Assignment
Please transcribe the line with "Cancel the Session" and the lines after it through the end of the listing below, keeping both ends and nothing more.

Listed records
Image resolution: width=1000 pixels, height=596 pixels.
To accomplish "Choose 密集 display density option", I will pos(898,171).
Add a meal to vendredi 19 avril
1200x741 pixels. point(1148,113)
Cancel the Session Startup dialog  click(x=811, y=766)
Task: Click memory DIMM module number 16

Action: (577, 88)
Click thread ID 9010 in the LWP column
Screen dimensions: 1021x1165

Response below
Cancel the Session Startup dialog  click(x=811, y=766)
Task: Click memory DIMM module number 16

Action: (577, 88)
Click thread ID 9010 in the LWP column
Screen dimensions: 1021x1165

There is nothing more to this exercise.